Troubleshooting: Handling Abnormal Disk Status After Replacing Disk Controller in Oracle Engineered Systems
Our articles will be updated simultaneously on the WeChat public account IT Migrant’s Dragon Horse Life and the blog website ( www.htz.pw ). We welcome you to follow and bookmark, and also encourage everyone to share, but please indicate the source of the article at the beginning. Thank you! Due to the large amount of code in the blog, the browsing effect is better through the page.
This is the fifth case of disk failure in engineered systems discussed with friends this year. All these cases share a common issue: my friends treat Oracle engineered systems as ordinary x86 servers for maintenance, which ultimately leads to various problems after disk replacement. In fact, as mentioned in the previous article, Oracle engineered systems have a tightly integrated hardware and software architecture. The detection and replacement of disk failures cannot be based on ordinary x86 models. Here, we place the recommendations at the beginning to draw everyone’s attention.
5. Recommendations
The hardware operation and maintenance of Oracle engineered systems are fundamentally different from ordinary x86 servers, especially in the management of disks and storage subsystems, which requires users to pay close attention:
- • Deep Integration of Hardware and Software: Oracle engineered systems deeply integrate hardware (such as disks, controllers, HBA cards, etc.) with proprietary software stacks (such as CellCLI, automated health checks, disk isolation mechanisms, etc.). Any hardware replacement or adjustment will be automatically detected by the system, triggering a series of self-protection and verification mechanisms, which is completely different from the “plug and play” concept of ordinary x86 servers.

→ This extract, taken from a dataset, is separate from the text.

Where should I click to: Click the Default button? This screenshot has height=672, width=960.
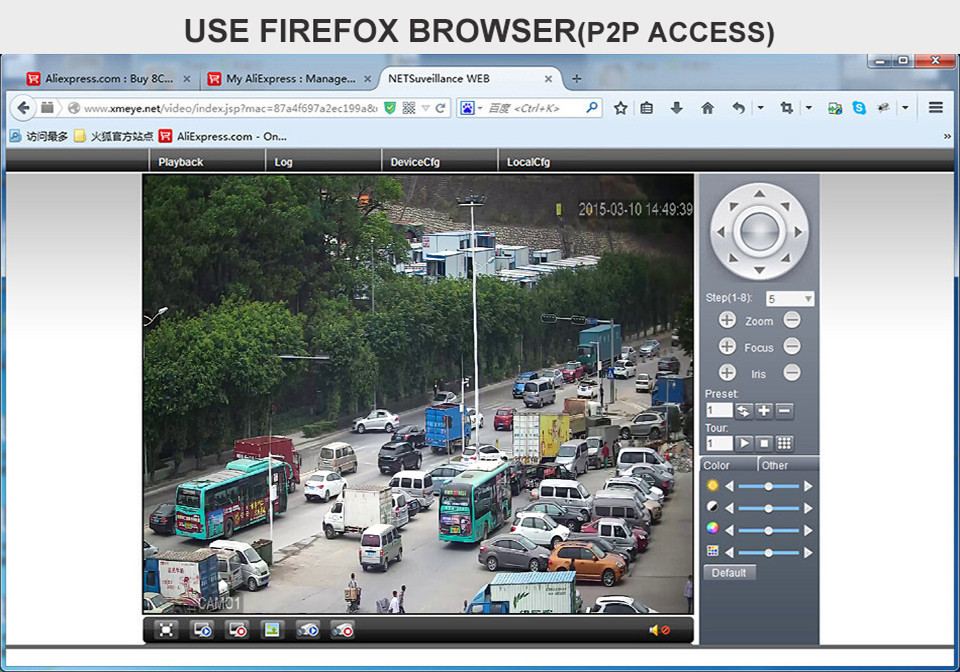point(730,573)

- • Automatic Management of Disk Status: The engineered system will automatically isolate disks based on I/O errors, health status, etc. (e.g., confinedOffline), and perform subsequent detection and processing. Ordinary x86 servers typically rely only on simple health checks like SMART, and will not automatically isolate disks when anomalies occur, relying more on manual intervention.
- • Hardware Replacement Requires Software Operations: On Oracle engineered systems, after hardware replacements (such as HBA cards, disks, RAID cards, etc.), proprietary commands (such as CellCLI) are often required for status synchronization, re-detection, and forced online operations. Otherwise, even if the physical replacement is completed, the system may still fail to recognize and use the new hardware. In contrast, ordinary x86 servers usually allow the operating system to automatically recognize and use the hardware after replacement.

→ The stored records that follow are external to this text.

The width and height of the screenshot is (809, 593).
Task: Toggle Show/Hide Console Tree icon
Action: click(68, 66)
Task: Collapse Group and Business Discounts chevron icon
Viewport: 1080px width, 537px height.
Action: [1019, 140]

- • Knowledge Reserve for Operation and Maintenance: It is recommended that operation and maintenance personnel regularly learn about hardware management, alarm handling, recovery operations, etc., related to Oracle engineered systems, to avoid handling engineered system failures with traditional x86 server thinking, thereby reducing risks caused by improper operations.

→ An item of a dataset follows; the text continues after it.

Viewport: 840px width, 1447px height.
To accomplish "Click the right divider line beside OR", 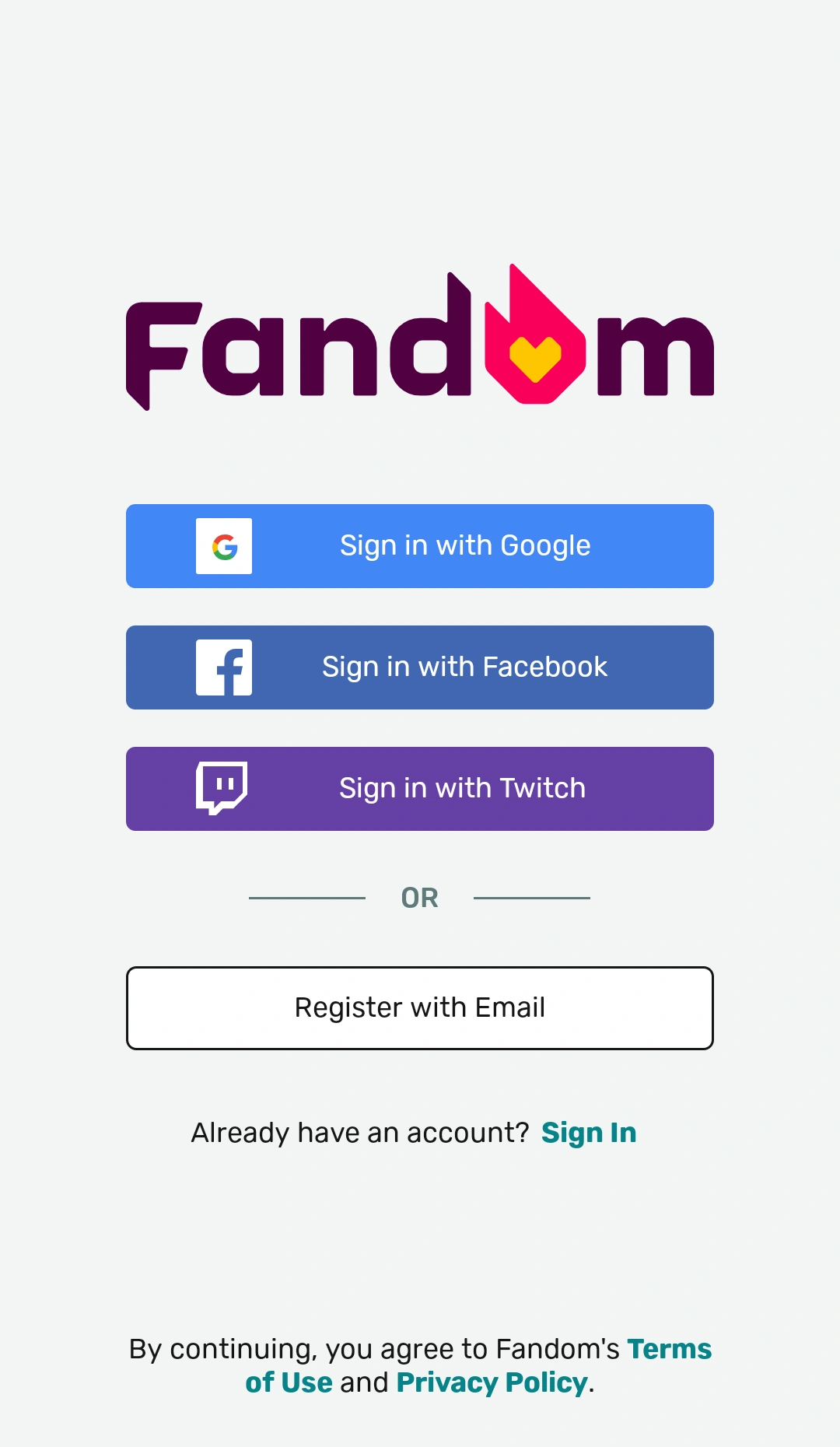I will [x=533, y=899].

In summary, the disk and storage management mechanisms of Oracle engineered systems are far more complex and stringent than those of ordinary x86 servers. Any hardware operation must be carried out with caution, strictly following official processes and best practices to ensure data security and business continuity.
1. Fault Description
A friend reported that after replacing the HBA card in the X7 engineered system, some disks showed abnormal status and asked for analysis. The status information is as follows:
CellCLI> list physicaldisk
252:0 QWE45T normal
252:1 ZXC12V warning - confinedOffline - powering off
252:2 BNM67U warning - confinedOffline - powering off
252:3 YUI89O normal
252:4 MNB34R warning - confinedOffline - powering off
252:5 LKJ56P normal
FLASH_10_1 XJKE942601126Q8WZ-1 normal
FLASH_10_2 XJKE942601126Q8WZ-2 normal
FLASH_5_1 XJKE942601276Q8WZ-1 normal
FLASH_5_2 XJKE942601276Q8WZ-2 normal
M2_SYS_0 XJDW9420020Q2150B normal
M2_SYS_1 XJDW9420020N150B normal
2. Fault Analysis
Warning – confinedOffline is actually an intermediate state where the engineered system actively isolates the disk after detecting a problem. After isolation, the system will actively test the disk. If the test is normal, this state will be cleared; if the test confirms a problem, the disk status will be changed to the corresponding error state.
2.1 Check Alert Logs
27_1 2025-06-19T00:37:31+08:00 critical "DiskController check has detected the following issue(s): Attribute Name : DiskControllerModel Required : Avago MegaRAID SAS 9361-16i Found : Unknown Attribute Name : DiskControllerFirmwareRevision Required : 24.19.0-0063 Found : Unknown"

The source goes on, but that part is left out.